Similarly, many office workers are travelling into the Square Mile less often.
Many are working on Tuesdays, Wednesdays and Thursdays instead of every weekday.
The City of London Corporation has tried to entice workers back to the area by offering special offers at pubs and restaurants throughout the autumn and highlighting upcoming events.
The organisation hopes to transform the area into a culture mile with art galleries, cinemas and theatres all planned for the district.
But Benham and Reeves says rent prices in the City of London are now dropping at a rate of around 11 percent each year, while outer London town rents are rocketing.
Prices have risen 20 percent each year in Kingston while Bexley has seen an 18 per ent increase.
Rent has also gone up 15 percent in Newham, 15 percent in Croydon and 13 percent in Hillingdon.

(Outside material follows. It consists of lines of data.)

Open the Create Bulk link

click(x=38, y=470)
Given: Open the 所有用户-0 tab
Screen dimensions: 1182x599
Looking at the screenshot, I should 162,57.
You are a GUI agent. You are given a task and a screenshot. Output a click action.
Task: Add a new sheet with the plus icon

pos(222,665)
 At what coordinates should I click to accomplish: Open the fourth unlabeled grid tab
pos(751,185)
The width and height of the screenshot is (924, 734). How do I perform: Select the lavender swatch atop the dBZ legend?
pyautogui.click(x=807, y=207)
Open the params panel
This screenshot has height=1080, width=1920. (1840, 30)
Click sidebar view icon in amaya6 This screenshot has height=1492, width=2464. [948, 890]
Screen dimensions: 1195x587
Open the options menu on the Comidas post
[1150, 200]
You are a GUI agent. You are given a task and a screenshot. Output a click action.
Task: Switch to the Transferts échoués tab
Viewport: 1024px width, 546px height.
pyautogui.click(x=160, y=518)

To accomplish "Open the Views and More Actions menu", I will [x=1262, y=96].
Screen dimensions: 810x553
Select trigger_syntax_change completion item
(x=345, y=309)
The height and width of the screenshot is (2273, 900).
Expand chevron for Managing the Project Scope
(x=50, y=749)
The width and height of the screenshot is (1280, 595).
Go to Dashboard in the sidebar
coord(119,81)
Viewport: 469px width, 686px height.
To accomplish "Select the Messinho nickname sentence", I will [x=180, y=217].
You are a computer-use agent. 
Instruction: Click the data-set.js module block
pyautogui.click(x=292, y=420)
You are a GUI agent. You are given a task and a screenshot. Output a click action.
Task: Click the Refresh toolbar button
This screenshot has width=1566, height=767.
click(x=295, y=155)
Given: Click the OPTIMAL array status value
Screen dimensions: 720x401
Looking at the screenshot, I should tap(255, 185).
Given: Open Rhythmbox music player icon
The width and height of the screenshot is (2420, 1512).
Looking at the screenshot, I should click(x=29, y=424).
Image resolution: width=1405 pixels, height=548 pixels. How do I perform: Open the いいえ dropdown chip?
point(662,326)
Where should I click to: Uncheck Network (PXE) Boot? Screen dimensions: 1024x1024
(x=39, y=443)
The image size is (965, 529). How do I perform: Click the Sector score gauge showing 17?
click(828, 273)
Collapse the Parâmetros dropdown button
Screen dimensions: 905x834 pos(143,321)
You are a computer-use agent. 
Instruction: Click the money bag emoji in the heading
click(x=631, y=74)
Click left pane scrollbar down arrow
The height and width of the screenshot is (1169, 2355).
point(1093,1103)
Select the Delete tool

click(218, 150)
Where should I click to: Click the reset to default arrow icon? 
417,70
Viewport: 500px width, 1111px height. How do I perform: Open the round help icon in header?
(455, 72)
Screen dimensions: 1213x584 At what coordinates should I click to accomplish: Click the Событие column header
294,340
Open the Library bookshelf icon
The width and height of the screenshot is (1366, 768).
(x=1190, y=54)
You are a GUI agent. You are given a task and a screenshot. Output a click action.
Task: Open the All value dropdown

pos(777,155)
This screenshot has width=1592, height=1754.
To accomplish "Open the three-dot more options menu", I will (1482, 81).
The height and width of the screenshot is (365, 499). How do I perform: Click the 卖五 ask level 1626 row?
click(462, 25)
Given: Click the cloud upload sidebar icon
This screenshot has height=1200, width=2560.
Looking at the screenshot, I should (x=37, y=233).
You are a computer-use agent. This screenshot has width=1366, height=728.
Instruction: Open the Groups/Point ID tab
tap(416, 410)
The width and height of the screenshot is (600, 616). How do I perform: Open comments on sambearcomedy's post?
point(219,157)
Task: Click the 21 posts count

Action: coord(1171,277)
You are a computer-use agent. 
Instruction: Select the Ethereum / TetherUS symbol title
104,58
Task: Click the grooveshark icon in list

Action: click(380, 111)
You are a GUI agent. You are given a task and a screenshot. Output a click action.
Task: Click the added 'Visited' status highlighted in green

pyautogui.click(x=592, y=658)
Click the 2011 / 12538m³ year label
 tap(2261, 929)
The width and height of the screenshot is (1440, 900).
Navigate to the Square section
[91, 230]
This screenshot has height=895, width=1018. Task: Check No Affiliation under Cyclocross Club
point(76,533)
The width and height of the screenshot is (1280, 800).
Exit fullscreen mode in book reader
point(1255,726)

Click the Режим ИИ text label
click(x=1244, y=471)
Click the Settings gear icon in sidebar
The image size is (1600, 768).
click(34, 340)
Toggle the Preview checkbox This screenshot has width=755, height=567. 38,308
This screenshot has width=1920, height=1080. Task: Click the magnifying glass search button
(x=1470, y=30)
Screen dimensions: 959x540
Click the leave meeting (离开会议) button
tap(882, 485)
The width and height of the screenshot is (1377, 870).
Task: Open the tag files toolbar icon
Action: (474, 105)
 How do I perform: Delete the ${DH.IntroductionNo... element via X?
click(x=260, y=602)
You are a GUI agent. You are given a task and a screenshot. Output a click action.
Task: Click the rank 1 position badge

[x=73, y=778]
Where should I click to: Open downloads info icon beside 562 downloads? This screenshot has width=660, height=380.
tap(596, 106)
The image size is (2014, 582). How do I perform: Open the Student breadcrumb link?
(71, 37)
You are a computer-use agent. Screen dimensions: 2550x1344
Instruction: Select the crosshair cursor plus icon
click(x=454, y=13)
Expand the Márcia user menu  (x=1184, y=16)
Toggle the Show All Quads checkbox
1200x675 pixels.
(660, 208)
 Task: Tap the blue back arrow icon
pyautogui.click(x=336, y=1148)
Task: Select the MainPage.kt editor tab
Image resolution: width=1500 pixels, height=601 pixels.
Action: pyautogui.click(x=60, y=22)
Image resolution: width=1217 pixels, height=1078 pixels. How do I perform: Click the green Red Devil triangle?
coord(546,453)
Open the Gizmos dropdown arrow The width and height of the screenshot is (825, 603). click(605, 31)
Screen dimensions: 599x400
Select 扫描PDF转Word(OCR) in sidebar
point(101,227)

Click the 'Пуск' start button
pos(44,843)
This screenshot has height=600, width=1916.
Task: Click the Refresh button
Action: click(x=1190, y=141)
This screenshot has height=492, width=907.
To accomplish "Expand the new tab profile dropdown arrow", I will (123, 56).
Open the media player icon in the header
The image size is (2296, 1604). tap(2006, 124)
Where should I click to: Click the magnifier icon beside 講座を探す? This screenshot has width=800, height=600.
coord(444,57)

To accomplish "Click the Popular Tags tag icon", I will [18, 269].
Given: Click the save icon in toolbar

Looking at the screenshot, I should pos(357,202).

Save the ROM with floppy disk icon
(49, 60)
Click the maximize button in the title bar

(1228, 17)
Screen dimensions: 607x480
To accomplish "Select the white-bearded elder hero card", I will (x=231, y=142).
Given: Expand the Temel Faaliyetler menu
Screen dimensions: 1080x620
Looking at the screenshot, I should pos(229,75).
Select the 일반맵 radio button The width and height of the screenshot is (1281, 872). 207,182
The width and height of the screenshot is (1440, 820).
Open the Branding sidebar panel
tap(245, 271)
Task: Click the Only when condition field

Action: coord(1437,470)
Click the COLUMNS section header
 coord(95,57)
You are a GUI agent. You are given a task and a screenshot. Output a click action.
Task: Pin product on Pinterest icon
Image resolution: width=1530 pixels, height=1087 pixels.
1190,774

The outer areas of the capital have flourished and overall the average London rent is now 5.7 percent higher than it was in 2019,
Benham and Reeves Director Marc von Grundherr said: “The London rental market has arguably been the worst hit as a result of the pandemic and we’re unlikely to see a period of such unexpected uncertainty again in our lifetime.
“Demand for rental homes evaporated almost overnight during the pandemic causing a surplus of stock on the market while rental prices plummeted.
“But the London market is nothing but resilient and when the tide starts to turn, it turns very quickly indeed. We’ve seen house prices in the capital enjoy the largest monthly bounce of all regions in a single month having trailed the rest of the nation for almost two years and the same revival is also apparent across the rental market.”